> **Task details**
Please render the lines below, from the first one through the line that contains "In order to click on Balance", both included, as a JSON list of strings with one string per line and any blank lines left out.

> **Material supplied**
++++
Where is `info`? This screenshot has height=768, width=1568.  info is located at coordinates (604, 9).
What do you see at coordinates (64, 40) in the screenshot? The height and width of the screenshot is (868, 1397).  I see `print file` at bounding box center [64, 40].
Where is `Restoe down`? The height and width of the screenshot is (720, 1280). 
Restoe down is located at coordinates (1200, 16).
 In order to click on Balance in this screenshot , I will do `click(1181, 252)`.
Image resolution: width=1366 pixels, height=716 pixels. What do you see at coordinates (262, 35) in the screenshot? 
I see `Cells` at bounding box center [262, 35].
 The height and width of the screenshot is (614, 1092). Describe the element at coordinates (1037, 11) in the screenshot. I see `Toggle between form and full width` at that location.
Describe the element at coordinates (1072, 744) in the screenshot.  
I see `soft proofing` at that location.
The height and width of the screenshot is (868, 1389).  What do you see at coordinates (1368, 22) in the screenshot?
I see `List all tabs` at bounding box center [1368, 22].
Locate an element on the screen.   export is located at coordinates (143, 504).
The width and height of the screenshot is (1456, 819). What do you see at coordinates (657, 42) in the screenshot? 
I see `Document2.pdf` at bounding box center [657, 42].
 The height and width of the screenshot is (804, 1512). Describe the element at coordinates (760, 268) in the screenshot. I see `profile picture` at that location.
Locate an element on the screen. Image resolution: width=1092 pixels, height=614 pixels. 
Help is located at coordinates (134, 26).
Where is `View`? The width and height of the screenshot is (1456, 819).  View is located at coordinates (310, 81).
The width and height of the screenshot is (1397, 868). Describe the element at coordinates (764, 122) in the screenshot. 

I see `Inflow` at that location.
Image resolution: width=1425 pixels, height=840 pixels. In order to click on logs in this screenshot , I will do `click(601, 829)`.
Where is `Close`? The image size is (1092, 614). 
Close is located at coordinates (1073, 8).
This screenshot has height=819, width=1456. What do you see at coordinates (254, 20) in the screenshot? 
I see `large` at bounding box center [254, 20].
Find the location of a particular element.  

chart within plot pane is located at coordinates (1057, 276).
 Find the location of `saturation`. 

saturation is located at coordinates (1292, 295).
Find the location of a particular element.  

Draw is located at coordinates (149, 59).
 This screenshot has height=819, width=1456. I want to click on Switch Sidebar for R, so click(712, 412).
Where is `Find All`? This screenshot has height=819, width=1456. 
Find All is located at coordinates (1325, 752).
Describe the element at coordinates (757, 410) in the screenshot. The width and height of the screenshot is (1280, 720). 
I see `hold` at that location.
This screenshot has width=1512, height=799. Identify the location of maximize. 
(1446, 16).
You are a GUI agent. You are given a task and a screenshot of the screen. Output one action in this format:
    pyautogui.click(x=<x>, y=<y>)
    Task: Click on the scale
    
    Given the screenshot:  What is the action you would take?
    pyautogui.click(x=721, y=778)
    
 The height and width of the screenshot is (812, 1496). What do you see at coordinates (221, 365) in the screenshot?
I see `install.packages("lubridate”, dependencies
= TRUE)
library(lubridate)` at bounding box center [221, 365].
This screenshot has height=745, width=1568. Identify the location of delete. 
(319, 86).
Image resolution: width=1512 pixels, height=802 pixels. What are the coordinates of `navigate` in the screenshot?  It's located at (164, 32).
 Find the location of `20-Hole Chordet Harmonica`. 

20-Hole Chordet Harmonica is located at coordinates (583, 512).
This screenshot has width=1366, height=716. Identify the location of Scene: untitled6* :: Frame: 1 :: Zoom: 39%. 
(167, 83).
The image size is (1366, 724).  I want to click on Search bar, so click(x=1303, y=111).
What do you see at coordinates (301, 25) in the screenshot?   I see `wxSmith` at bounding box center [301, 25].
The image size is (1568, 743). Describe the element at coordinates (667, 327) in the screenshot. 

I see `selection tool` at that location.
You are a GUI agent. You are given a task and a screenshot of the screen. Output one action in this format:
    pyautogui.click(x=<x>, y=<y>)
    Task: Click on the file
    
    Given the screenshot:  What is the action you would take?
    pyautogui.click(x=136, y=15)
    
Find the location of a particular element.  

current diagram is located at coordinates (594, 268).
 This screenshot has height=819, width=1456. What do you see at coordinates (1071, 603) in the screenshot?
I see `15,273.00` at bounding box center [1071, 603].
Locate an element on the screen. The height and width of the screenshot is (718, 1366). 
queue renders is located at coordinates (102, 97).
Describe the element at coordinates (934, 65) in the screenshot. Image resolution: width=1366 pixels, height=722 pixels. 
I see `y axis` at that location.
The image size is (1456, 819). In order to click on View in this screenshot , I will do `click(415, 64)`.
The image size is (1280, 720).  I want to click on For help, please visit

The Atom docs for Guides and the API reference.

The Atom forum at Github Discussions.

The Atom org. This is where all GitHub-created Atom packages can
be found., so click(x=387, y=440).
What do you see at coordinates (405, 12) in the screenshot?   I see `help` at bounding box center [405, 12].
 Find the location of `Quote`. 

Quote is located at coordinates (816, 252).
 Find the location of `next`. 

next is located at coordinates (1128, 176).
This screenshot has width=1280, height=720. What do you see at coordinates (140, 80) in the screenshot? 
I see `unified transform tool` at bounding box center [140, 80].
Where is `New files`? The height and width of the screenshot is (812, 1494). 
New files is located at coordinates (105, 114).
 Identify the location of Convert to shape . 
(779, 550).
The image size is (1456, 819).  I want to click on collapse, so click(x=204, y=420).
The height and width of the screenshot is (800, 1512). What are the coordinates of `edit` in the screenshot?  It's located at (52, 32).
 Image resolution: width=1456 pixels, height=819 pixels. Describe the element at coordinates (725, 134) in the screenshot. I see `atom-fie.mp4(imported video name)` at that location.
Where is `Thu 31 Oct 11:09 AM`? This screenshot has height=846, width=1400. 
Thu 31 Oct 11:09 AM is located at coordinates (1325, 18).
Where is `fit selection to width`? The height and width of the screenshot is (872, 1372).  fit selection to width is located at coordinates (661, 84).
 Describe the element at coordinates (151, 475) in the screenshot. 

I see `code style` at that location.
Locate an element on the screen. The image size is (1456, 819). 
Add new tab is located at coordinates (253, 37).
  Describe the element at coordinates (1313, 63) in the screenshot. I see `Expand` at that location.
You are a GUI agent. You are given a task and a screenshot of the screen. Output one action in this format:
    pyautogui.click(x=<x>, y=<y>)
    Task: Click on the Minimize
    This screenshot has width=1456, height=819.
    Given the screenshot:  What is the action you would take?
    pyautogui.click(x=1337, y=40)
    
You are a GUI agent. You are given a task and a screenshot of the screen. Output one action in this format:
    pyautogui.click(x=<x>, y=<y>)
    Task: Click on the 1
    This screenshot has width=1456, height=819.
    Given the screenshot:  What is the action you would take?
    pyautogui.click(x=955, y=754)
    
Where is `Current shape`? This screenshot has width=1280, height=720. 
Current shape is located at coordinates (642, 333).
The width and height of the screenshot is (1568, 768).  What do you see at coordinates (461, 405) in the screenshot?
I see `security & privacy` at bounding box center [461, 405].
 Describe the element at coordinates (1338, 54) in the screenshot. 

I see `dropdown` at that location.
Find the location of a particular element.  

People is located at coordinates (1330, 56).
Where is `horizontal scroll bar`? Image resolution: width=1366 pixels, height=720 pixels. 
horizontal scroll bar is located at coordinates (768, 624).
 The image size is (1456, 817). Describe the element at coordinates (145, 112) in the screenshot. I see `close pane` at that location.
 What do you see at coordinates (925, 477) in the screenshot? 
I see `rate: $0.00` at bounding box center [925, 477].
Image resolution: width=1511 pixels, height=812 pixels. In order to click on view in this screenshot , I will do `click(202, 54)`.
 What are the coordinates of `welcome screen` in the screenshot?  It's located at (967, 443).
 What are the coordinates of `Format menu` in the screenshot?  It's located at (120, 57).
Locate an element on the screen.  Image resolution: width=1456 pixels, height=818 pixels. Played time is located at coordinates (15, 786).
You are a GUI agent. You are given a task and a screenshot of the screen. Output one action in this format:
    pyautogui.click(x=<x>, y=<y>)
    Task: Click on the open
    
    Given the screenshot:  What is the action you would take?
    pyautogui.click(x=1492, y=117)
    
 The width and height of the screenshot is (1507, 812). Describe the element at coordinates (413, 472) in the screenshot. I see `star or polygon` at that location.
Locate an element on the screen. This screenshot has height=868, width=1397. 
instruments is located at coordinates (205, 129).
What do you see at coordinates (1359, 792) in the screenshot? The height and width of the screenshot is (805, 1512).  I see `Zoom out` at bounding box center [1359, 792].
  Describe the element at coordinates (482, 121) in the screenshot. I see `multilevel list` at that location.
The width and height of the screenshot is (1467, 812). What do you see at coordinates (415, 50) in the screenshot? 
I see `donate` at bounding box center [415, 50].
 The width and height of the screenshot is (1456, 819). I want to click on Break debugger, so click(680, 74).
++++
> **Written answer**
[
  "Where is `info`? This screenshot has height=768, width=1568.  info is located at coordinates (604, 9).",
  "What do you see at coordinates (64, 40) in the screenshot? The height and width of the screenshot is (868, 1397).  I see `print file` at bounding box center [64, 40].",
  "Where is `Restoe down`? The height and width of the screenshot is (720, 1280). ",
  "Restoe down is located at coordinates (1200, 16).",
  " In order to click on Balance in this screenshot , I will do `click(1181, 252)`."
]